=== SOURCE PASSAGE ===
— Begin —

You have a chance of 1/2 to get heads on a single toss.

If you want to get heads 0 times, then this event is the same as getting all tails (T) {T,T,T,T,T,T,T,T,T,T}. This is the only case in which you get 0 heads. What is the probability of getting this??

Now, if you want 1 head, then this event is the same as getting {H,T,T,T,T,T,T,T,T,T}. What is the probability of this case happening?? By extension, notice that this scenario says that heads must come from the fist toss, but obviously the reality is that heads can come up on any one of these 10 drops. It come up as a 2nd position {T,H,T,T,T,T,T,T,T,T} ... or 3rd position {T,T,H,T,T,T,T,T,T,T}, etc... So, in terms of the choose function, how many arrangements can we have of this event?? Hence, what is the probability of this event happening overall??

Repeat similarly for 2 heads, 3 heads, 4 heads, and 5 heads. Add up all of these probabilities.

**RDKGames**)You have a chance of 1/2 to get heads on a single toss.

If you want to get heads 0 times, then this event is the same as getting all tails (T) {T,T,T,T,T,T,T,T,T,T}. This is the only case in which you get 0 heads. What is the probability of getting this??

— End —

=== RECORDS PROVIDED ===
— Begin —

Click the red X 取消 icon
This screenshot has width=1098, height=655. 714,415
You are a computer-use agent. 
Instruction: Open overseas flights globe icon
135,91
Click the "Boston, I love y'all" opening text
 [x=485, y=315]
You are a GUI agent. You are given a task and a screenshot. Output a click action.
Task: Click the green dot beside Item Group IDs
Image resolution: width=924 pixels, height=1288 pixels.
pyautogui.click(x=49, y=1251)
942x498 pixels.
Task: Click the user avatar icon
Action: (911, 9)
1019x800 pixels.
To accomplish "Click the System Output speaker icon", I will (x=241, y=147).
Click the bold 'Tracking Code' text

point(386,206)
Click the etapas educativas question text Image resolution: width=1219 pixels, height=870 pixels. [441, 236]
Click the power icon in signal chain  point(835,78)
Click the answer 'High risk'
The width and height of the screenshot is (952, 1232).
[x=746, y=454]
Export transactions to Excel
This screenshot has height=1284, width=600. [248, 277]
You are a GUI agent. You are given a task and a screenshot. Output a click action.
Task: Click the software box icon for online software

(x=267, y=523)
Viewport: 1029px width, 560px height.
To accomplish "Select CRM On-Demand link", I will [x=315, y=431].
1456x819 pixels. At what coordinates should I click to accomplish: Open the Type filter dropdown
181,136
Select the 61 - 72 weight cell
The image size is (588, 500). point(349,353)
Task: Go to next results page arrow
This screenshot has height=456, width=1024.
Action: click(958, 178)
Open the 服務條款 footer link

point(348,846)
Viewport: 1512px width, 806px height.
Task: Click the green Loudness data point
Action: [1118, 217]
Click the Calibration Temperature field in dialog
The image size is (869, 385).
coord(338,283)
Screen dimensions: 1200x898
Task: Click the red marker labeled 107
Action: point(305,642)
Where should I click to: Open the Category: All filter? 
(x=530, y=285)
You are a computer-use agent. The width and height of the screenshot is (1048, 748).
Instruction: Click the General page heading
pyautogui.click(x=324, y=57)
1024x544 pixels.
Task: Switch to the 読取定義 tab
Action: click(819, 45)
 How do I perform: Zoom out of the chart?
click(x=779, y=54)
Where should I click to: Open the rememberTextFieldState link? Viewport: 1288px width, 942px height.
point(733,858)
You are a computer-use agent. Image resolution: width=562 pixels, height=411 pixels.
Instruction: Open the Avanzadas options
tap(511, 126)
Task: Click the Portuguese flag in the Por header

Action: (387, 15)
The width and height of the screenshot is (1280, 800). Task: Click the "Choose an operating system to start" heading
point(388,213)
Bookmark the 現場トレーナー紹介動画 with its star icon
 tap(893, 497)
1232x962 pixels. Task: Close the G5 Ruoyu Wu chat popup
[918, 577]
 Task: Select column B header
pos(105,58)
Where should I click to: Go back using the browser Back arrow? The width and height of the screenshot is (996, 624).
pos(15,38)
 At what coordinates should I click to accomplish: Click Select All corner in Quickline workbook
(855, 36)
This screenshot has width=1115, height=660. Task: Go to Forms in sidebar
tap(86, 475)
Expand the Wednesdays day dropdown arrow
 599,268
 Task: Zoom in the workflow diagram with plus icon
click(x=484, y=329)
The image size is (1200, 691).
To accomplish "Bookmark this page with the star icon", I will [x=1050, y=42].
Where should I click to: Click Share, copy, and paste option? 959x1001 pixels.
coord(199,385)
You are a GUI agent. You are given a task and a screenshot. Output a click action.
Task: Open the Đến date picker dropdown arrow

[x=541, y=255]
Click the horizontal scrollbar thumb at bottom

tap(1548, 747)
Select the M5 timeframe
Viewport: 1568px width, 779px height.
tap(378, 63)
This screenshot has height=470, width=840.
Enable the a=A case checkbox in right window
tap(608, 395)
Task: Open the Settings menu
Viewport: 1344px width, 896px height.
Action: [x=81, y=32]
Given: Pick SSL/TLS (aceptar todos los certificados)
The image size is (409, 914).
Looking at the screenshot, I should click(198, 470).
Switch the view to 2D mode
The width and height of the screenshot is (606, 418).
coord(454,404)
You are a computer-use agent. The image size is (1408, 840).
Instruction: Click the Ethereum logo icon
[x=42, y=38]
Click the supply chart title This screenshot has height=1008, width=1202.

— End —

=== REQUIREMENTS ===
[1] In the coin-toss passage, what is the chance of getting heads on a single toss?
[2] From the coin-toss passage, extract the part that opens with the words containing "Now, if you" and closes with "of these probabilities.".
The records are drawn from a separate source unrelated to the coin-toss passage.

=== RESULTS BY TASK ===
[1] 1/2

[2]
Now, if you want 1 head, then this event is the same as getting {H,T,T,T,T,T,T,T,T,T}. What is the probability of this case happening?? By extension, notice that this scenario says that heads must come from the fist toss, but obviously the reality is that heads can come up on any one of these 10 drops. It come up as a 2nd position {T,H,T,T,T,T,T,T,T,T} ... or 3rd position {T,T,H,T,T,T,T,T,T,T}, etc... So, in terms of the choose function, how many arrangements can we have of this event?? Hence, what is the probability of this event happening overall??

Repeat similarly for 2 heads, 3 heads, 4 heads, and 5 heads. Add up all of these probabilities.